2 Star 0 Fork 0

Messier / pytorch-jacinto-ai-devkit

加入 Gitee
与超过 1200万 开发者一起发现、参与优秀开源项目,私有仓库也完全免费 :)
免费加入
克隆/下载
Semantic_Segmentation.md 14.83 KB
一键复制 编辑 原始数据 按行查看 历史

Semantic Segmentation

Semantic segmentation assigns a class to each pixel of the image. It is useful for tasks such as lane detection, road segmentation etc.

Commonly used Training/Validation commands are listed in the file run_segmentation.sh. Uncommend one line and run the file to start the run.

Model Configurations

A set of common example model configurations are defined for all pixel to pixel tasks. These models can support multiple inputs (for example image and optical flow) as well as support multiple decoders for multi-task prediction (for example semantic segmentation + depth estimation + motion segmentation).

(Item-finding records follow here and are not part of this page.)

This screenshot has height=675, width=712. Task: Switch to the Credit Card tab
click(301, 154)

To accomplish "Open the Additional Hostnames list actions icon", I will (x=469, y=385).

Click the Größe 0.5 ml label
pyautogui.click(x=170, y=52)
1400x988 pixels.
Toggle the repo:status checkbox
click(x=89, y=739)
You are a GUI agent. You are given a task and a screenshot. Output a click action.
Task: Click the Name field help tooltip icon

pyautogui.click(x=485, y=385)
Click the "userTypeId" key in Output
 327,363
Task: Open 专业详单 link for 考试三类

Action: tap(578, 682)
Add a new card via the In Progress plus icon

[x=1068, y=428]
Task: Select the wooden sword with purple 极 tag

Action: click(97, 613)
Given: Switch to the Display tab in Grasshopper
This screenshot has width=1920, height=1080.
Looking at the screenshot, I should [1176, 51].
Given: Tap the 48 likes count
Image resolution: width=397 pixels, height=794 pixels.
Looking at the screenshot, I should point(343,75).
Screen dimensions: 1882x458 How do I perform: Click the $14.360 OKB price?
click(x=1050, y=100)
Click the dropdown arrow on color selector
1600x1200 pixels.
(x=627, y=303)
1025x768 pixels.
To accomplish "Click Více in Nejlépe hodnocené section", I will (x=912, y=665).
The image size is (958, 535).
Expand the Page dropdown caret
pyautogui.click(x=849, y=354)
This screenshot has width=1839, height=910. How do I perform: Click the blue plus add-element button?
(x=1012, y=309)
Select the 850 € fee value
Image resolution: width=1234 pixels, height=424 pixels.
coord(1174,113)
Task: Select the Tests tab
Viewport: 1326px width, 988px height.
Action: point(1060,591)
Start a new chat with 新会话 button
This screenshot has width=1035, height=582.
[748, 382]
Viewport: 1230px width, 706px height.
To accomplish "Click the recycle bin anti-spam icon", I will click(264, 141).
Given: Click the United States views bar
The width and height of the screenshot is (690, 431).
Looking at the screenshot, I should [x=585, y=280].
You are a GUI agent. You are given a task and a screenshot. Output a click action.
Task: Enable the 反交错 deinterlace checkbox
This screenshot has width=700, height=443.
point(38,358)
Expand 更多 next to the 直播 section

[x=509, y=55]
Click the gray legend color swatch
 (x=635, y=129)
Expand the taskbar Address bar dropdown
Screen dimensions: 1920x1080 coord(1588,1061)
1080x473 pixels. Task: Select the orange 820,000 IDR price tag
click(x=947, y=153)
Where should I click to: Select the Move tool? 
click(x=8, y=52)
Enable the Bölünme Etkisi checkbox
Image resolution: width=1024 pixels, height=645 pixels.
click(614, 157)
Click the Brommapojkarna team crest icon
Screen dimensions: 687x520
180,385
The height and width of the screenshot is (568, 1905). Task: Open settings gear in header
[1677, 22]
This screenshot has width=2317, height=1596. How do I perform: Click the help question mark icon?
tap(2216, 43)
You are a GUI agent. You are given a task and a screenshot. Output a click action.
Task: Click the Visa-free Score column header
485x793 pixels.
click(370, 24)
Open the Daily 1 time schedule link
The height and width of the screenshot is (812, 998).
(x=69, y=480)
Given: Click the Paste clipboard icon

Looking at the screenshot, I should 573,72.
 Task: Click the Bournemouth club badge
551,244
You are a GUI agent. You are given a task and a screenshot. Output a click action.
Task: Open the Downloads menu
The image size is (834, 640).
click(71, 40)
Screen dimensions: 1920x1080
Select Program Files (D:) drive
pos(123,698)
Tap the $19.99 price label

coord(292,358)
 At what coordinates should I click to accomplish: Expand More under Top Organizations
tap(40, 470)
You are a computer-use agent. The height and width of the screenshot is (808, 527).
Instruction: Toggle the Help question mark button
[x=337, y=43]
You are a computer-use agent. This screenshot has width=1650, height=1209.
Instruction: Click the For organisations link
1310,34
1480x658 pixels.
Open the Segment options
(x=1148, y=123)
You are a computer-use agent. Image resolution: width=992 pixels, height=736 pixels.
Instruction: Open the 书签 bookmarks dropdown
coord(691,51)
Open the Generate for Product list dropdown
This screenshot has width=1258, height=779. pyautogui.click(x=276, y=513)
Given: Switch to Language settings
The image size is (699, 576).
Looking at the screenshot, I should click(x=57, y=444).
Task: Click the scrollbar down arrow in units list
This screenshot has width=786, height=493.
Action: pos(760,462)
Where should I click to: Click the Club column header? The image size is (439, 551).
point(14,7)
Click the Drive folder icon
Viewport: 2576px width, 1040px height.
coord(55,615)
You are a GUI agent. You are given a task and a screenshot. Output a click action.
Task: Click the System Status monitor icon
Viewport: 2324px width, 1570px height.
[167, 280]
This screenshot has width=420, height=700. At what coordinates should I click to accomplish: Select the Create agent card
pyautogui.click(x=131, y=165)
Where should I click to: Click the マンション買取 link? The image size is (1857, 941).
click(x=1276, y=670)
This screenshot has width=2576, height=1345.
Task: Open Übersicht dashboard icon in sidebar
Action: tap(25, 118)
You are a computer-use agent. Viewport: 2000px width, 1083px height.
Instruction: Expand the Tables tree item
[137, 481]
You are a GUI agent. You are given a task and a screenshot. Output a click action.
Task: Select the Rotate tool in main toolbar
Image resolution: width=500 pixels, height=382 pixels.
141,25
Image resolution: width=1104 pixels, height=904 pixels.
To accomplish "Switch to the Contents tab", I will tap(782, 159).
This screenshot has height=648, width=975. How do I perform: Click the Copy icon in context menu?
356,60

Whether to use multiple inputs or how many decoders to use are fully configurable. This framework is also flexible to add different model architectures or backbone networks. Some of the model configurations are currently available are:

These are some of the supported models that use MobileNetV2 backbone.

deeplabv3lite_mobilenetv2_tv: (default) This model is mostly similar to the DeepLabV3+ model [[7]] using MobileNetV2 backbone. The difference with DeepLabV3+ is that we removed the convolutions after the shortcut and kep one set of depthwise separable convolutions to generate the prediction. The ASPP module that we used is a lite-weight variant with depthwise separable convolutions (DWASPP). We found that this reduces complexity without sacrificing accuracy. Due to this we call this model DeepLabV3+(Lite) or simply DeepLabV3Lite. (Note: The suffix "_tv" is used to indicate that our backbone model is from torchvision)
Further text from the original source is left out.